Mentre faccio gli ultimi scatti alla Honda, lo stomaco inizia a borbottare. Con tutto quel trambusto ho perso la cognizione del tempo. Sono le due passate. Devo sbrigarmi a tornare. Non ho tempo di pranzare. D’un tratto l’illuminazione definitiva. Quella che mi aiuterà anche a rispondere al quesito che mi riguardava, ovvero, cosa ci faccio al mare d’inverno con una supersportiva? Trovato! Vado ad Ostia a mangiarmi un paio di krapfen. Uno dei Krapfen più buoni di sempre, quello del Bar Paglia. Provatelo, un mito.
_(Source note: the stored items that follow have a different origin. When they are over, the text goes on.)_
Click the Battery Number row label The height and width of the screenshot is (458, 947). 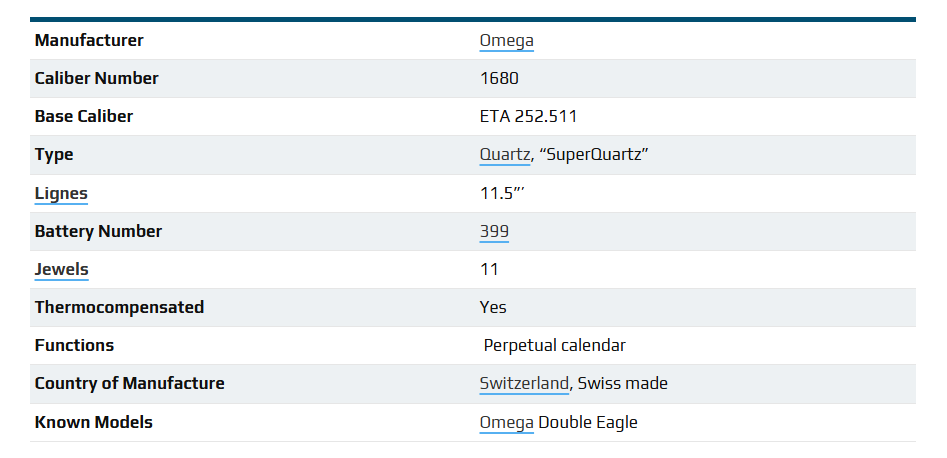tap(98, 231)
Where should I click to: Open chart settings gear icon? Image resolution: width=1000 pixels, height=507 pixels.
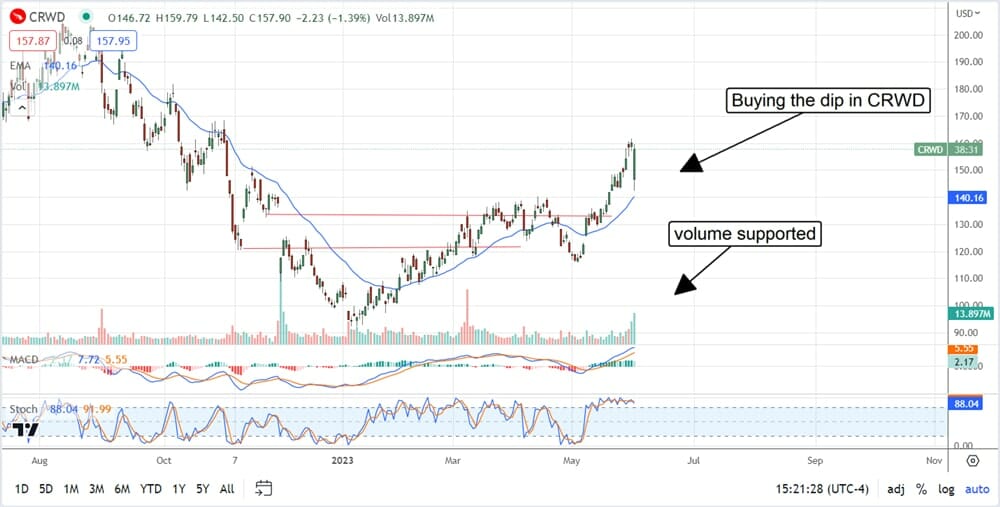972,461
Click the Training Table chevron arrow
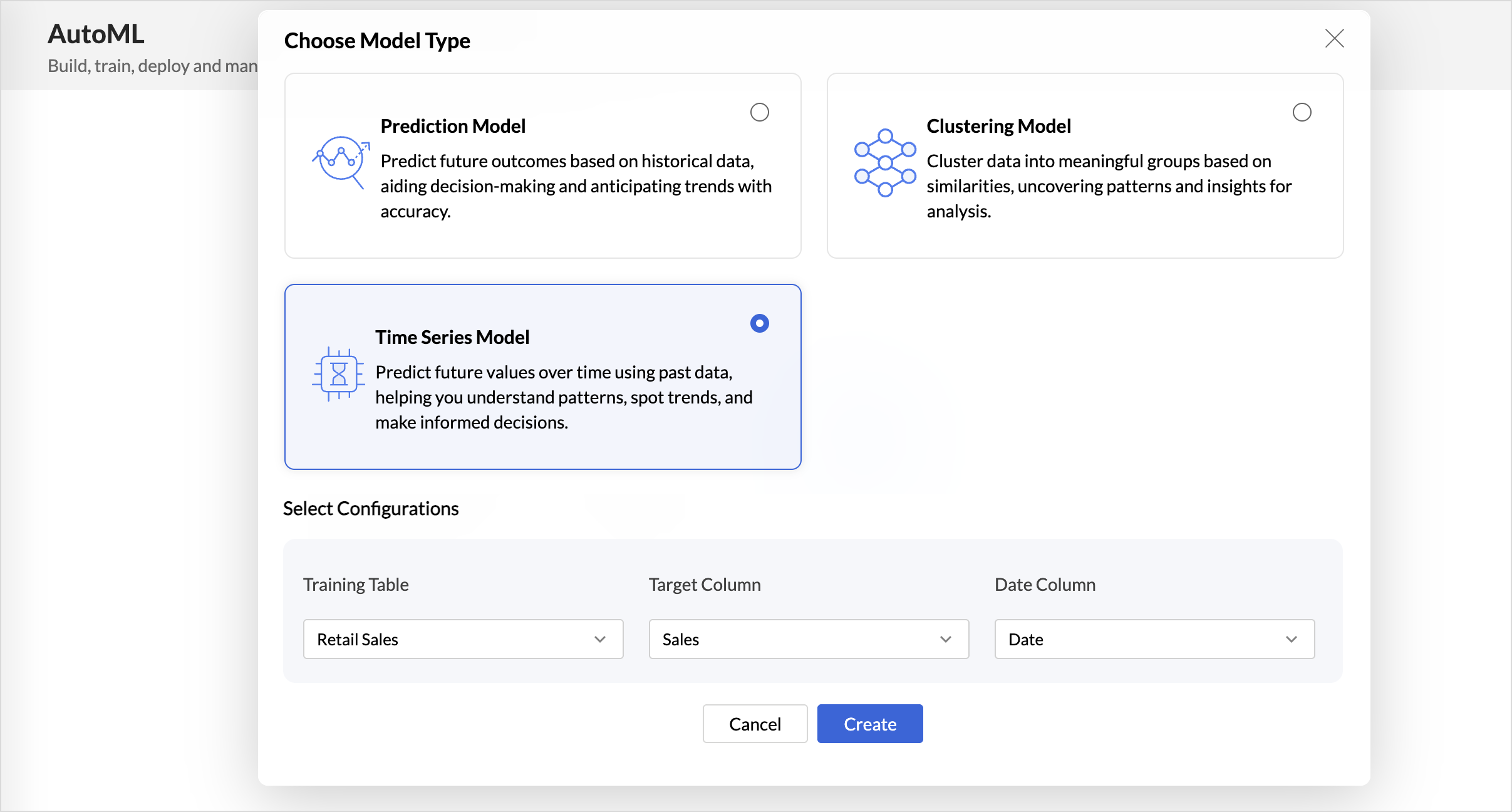The width and height of the screenshot is (1512, 812). tap(600, 639)
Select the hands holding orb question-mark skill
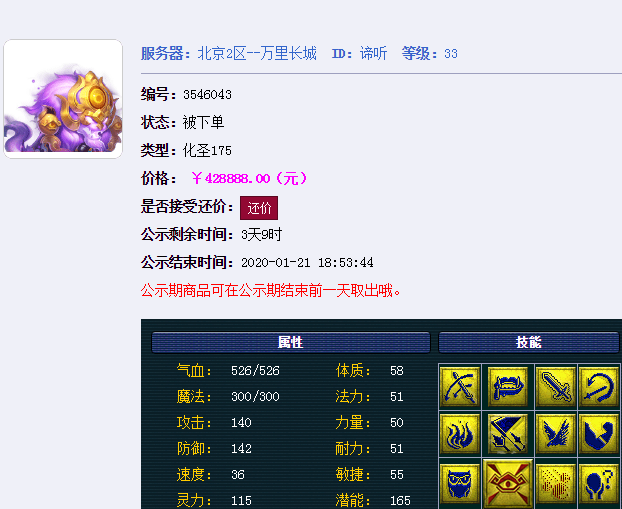The image size is (622, 509). [599, 483]
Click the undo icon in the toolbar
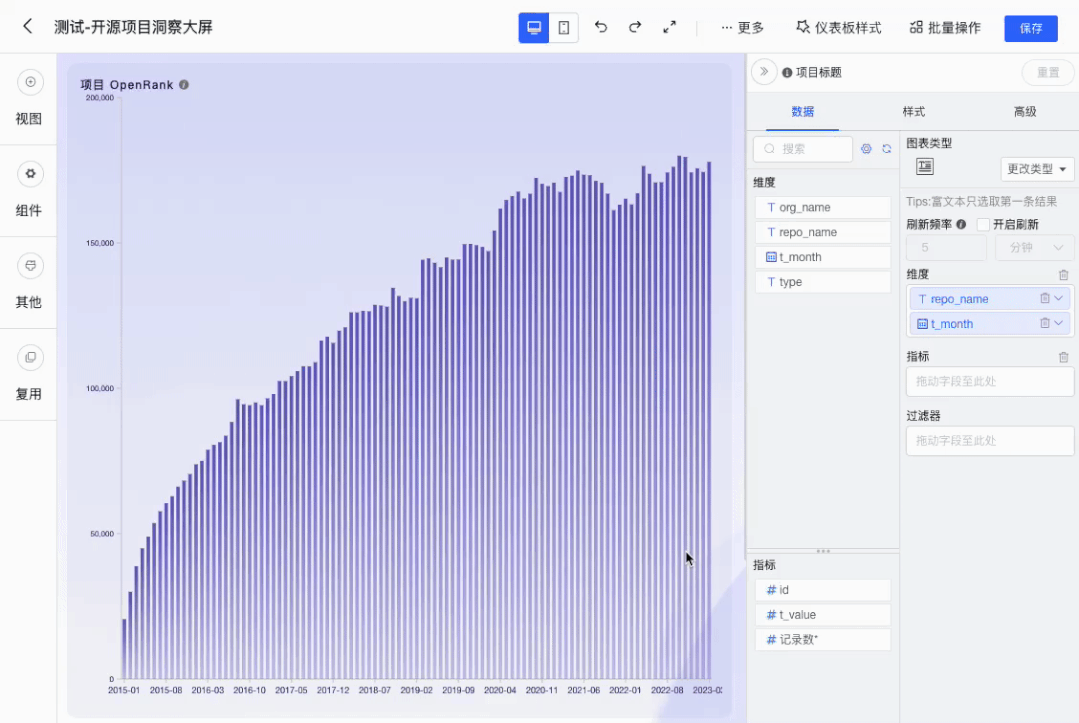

Detto fatto, dai Cancelli dirigo nuovamente a nord ed in cinque minuti sono a via Anco Marzio a riscuotere il mio meritato pranzo.

La fame e la bontà dei due dolcetti mi fanno archiviare la pratica in poco più di un minuto, cappuccino incluso. Il tempo di attraversare il lungomare e sono sul molo per l’immancabile camminata digestiva. Si sta troppo bene. Un occhiata all’orologio. Sono le tre. E’ tardissimo, ma ad un giro in spiaggia non rinuncio. E mentre in tenuta da centauro raggiungo goffamente il bagnasciuga baciato da un tiepidissimo sole, mi accorgo che a volte per essere felici basti davvero poco. Quando imbocco di nuovo la Cristoforo Colombo, questa volta in direzione della Capitale, la SP-1 mi dice di essersi proprio divertita a trascorrere queste ore clandestine tra terra, sabbia, mare, cani, set fotografici e noiosissime strade dritte. Commosso la ringrazio e le prometto che la prossima volta saranno montagne.